- Born: 25 February 1942 (age 83) Frederiksberg, Denmark
- Years active: 1972–present

= Erik Holmey =

Danish actor

Erik Holmey (born 25 February 1942) is a Danish actor. He has performed on stage with the Royal Danish Theatre and in a number of film and TV productions.

== Career ==
Holmey made his screen debut in Erik Balling's comedy Takt og tone i himmelsengen (1972), and reached an international audience as a regular in Dino De Laurentiis' series of Robert E. Howard-films, starting with John Milius' Conan the Barbarian (1982), where his many roles include the Turanian War Officer who is asked "What is best in life?", and replies: "The open steppe, fleet horse, falcons at your wrist, and the wind in your hair!"

Erik Holmey's starring roles include the vampire lord Rico Mortiz in Shaky González's action-horror film Nattens engel (1998), playing opposite Ulrich Thomsen and Mads Mikkelsen.
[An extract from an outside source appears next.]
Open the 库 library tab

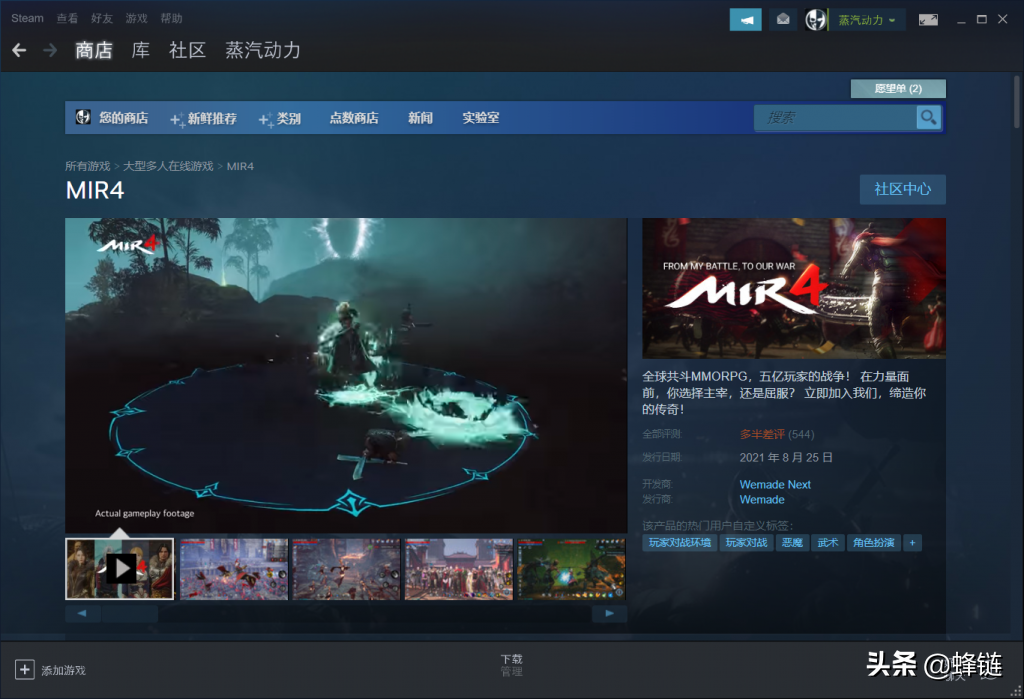point(141,50)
This was the first of his frequent appearances in the films of director Shaky Gonzalez, followed by such roles as The Devil in the horror comedy One Hell of a Christmas (2002), crime lord Frank Lowies in the urban western Pistoleros (2007) and seasoned police negotiator Frank Toft in the upcoming heist movie Det grå guld (2010).

Holmey's stage career includes a season as an actor at the Royal Danish Theatre in 1973–1974, as well as roles at Det ny Teater. He has worked as a dancer at Joker-Teatret, Det Danske Balletakademi, and on TV.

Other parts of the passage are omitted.